Die Höhe der Vergütung orientiert sich am Justizvergütungs- und Entschädigungsgesetz (JVEG), und die Höhe des Stundenhonorars dabei nach der Zuordnung zu einer Honorargruppe (§ 9 Abs. 1 JVEG i.V.m. Anlage 1; vgl. VG München, B.v. 4. Juni 2018 – M 1 M 17.2314 – juris Rn. 21). Die Leistungen der schalltechnischen Stellungnahme sind solche von „Akustik, Lärmschutz“ und somit der Honorargruppe 4 zuzuordnen, vgl. Nr. 2 der Anlage 1 zu § 9 JVEG. Gemäß § 9 Abs. 1 JVEG ergäbe sich somit ein Stundensatz von 80 Euro, nicht wie geltend gemacht von 125 bzw. 85 Euro. Das Gericht hält es deswegen für angemessen, die Rechnung des Büros entsprechend zu kürzen. Damit ergibt sich für die Rechnung vom 2. Oktober 2012 ein anzuerkennender Betrag in Höhe von 1.099,56 EUR. Dieser setzt sich zusammen aus den Arbeitsstunden zu dem zugrunde zu legenden Stundensatz (11 x 80 EUR), einer Nebenkostenpauschale i.H.v. 5% hieraus (44 EUR) sowie der Mehrwertsteuer i.H.v. 19% (175,56 EUR).
3. Die Übertragung der abschließenden Kostenfestsetzung auf den Urkundsbeamten (Ziffer II. des Tenors) erfolgt nach § 173 VwGO i.V.m. § 572 Abs. 3 ZPO (vgl.
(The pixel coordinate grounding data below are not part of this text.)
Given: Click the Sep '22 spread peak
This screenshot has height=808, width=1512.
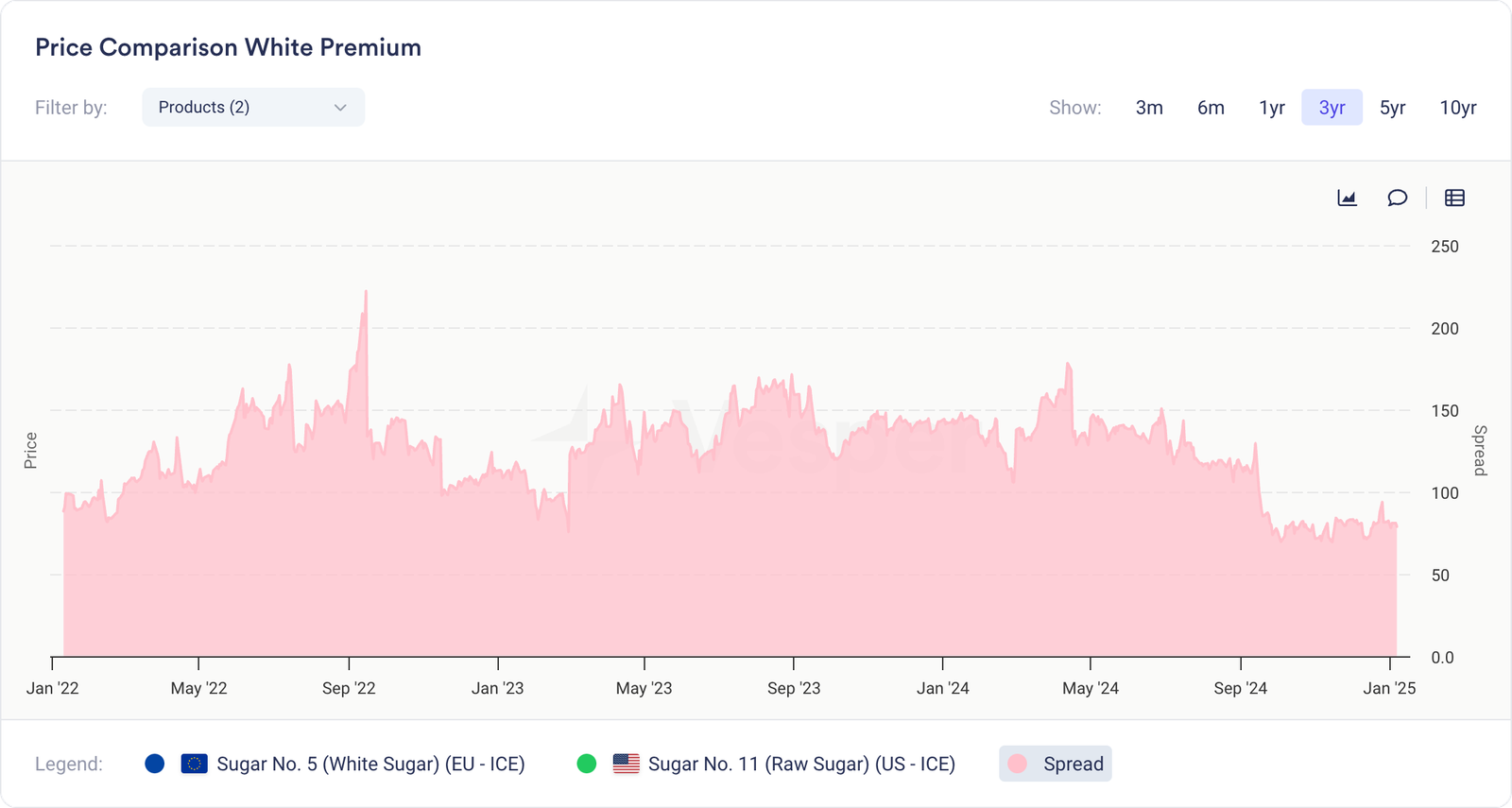Looking at the screenshot, I should coord(366,293).
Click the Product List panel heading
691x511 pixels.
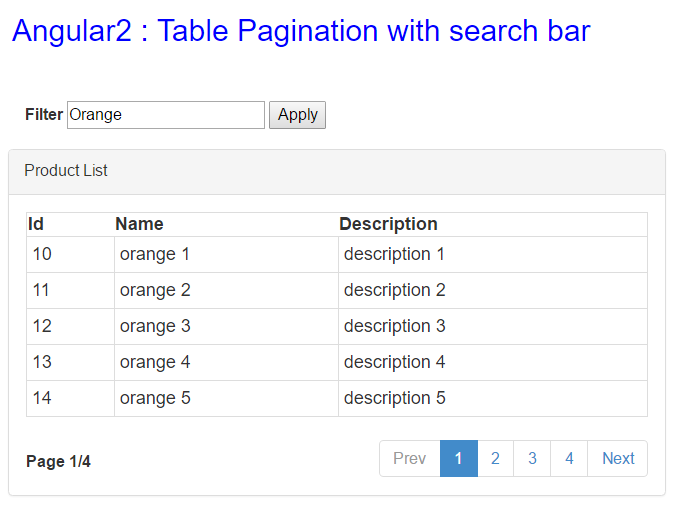click(x=337, y=172)
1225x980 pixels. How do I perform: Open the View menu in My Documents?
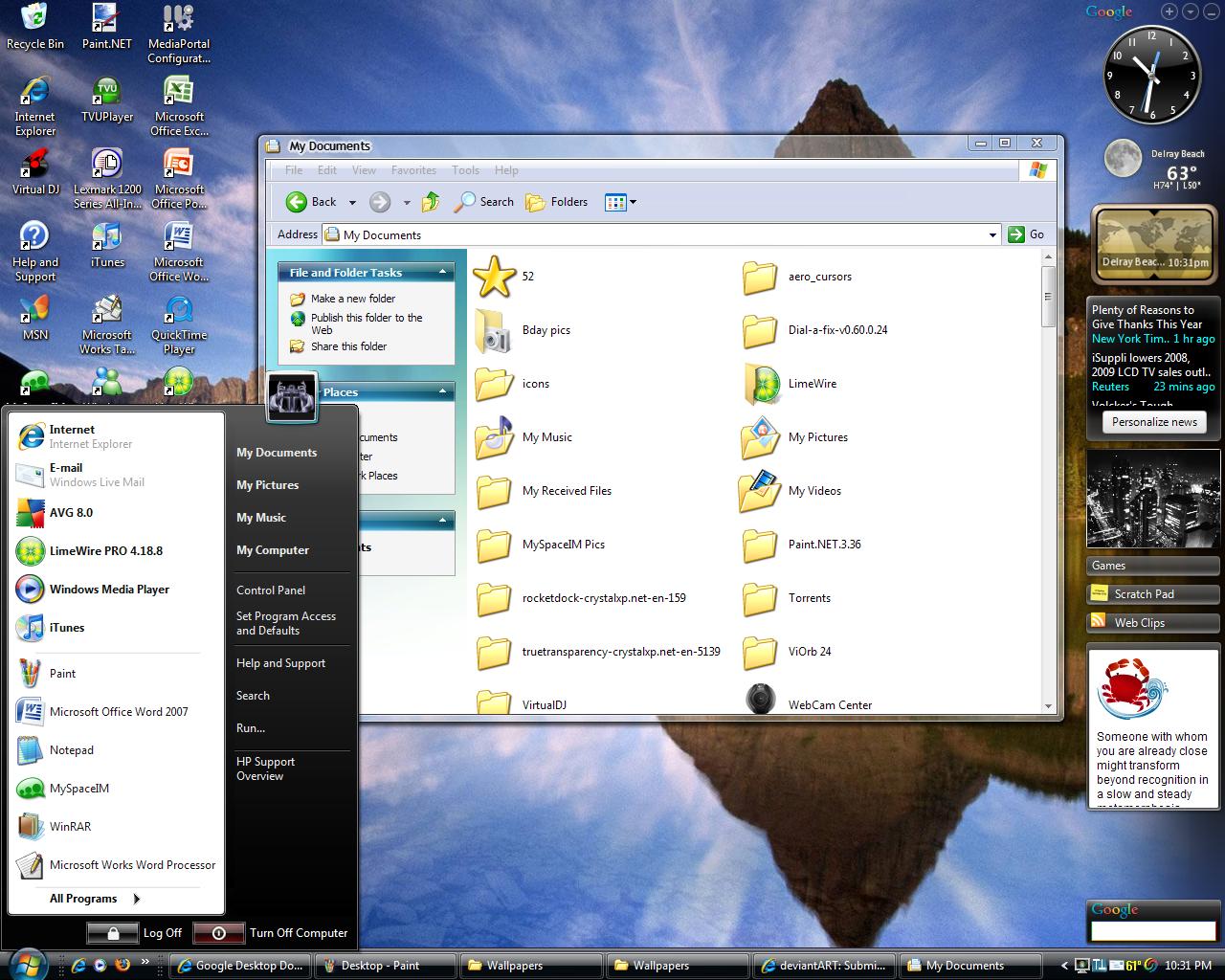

Happ in Eyermann, 15. Aufl. 2019, VwGO § 165 Rn. 10).
4. Die quotale Kostenentscheidung beruht auf § 155 Abs. 1 Satz 1 VwGO. Etwaige außergerichtliche Kosten der Beigeladenen waren nicht aus Billigkeit für erstattungsfähig im Sinne von § 162 Abs. 3 VwGO zu erklären.